*** EXTRACTED RECORDS ***

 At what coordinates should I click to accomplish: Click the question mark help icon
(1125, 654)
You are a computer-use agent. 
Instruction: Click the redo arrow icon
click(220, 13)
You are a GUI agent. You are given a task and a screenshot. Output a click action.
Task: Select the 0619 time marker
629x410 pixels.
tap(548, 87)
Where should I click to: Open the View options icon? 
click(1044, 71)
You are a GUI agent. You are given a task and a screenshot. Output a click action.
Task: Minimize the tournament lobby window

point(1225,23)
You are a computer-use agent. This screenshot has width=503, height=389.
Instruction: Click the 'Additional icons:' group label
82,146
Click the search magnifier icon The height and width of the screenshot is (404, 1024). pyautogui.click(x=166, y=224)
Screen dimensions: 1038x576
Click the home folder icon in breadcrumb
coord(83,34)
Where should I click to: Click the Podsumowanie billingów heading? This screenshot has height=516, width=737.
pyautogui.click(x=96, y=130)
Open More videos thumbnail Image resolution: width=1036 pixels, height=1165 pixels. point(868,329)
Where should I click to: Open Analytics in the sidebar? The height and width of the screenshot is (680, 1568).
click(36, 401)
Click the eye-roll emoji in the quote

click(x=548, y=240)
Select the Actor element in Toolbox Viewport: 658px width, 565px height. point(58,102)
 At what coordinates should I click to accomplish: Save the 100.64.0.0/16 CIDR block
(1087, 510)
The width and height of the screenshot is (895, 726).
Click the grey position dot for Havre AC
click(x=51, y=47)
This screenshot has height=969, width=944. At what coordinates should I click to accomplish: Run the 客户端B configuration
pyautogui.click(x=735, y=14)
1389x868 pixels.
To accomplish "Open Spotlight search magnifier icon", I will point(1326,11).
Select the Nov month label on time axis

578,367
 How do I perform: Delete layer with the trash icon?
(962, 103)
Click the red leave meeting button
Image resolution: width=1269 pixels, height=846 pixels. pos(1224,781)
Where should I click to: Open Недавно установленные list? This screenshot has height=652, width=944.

*** End of EXTRACTED RECORDS ***

__PROBLEM DETAILS__
Please write the entries out again exactly as they stand.

__OUTPUT OF THE TASK__
 At what coordinates should I click to accomplish: Click the question mark help icon
(1125, 654)
You are a computer-use agent. 
Instruction: Click the redo arrow icon
click(220, 13)
You are a GUI agent. You are given a task and a screenshot. Output a click action.
Task: Select the 0619 time marker
629x410 pixels.
tap(548, 87)
Where should I click to: Open the View options icon? 
click(1044, 71)
You are a GUI agent. You are given a task and a screenshot. Output a click action.
Task: Minimize the tournament lobby window

point(1225,23)
You are a computer-use agent. This screenshot has width=503, height=389.
Instruction: Click the 'Additional icons:' group label
82,146
Click the search magnifier icon The height and width of the screenshot is (404, 1024). pyautogui.click(x=166, y=224)
Screen dimensions: 1038x576
Click the home folder icon in breadcrumb
coord(83,34)
Where should I click to: Click the Podsumowanie billingów heading? This screenshot has height=516, width=737.
pyautogui.click(x=96, y=130)
Open More videos thumbnail Image resolution: width=1036 pixels, height=1165 pixels. point(868,329)
Where should I click to: Open Analytics in the sidebar? The height and width of the screenshot is (680, 1568).
click(36, 401)
Click the eye-roll emoji in the quote

click(x=548, y=240)
Select the Actor element in Toolbox Viewport: 658px width, 565px height. point(58,102)
 At what coordinates should I click to accomplish: Save the 100.64.0.0/16 CIDR block
(1087, 510)
The width and height of the screenshot is (895, 726).
Click the grey position dot for Havre AC
click(x=51, y=47)
This screenshot has height=969, width=944. At what coordinates should I click to accomplish: Run the 客户端B configuration
pyautogui.click(x=735, y=14)
1389x868 pixels.
To accomplish "Open Spotlight search magnifier icon", I will point(1326,11).
Select the Nov month label on time axis

578,367
 How do I perform: Delete layer with the trash icon?
(962, 103)
Click the red leave meeting button
Image resolution: width=1269 pixels, height=846 pixels. pos(1224,781)
Where should I click to: Open Недавно установленные list? This screenshot has height=652, width=944.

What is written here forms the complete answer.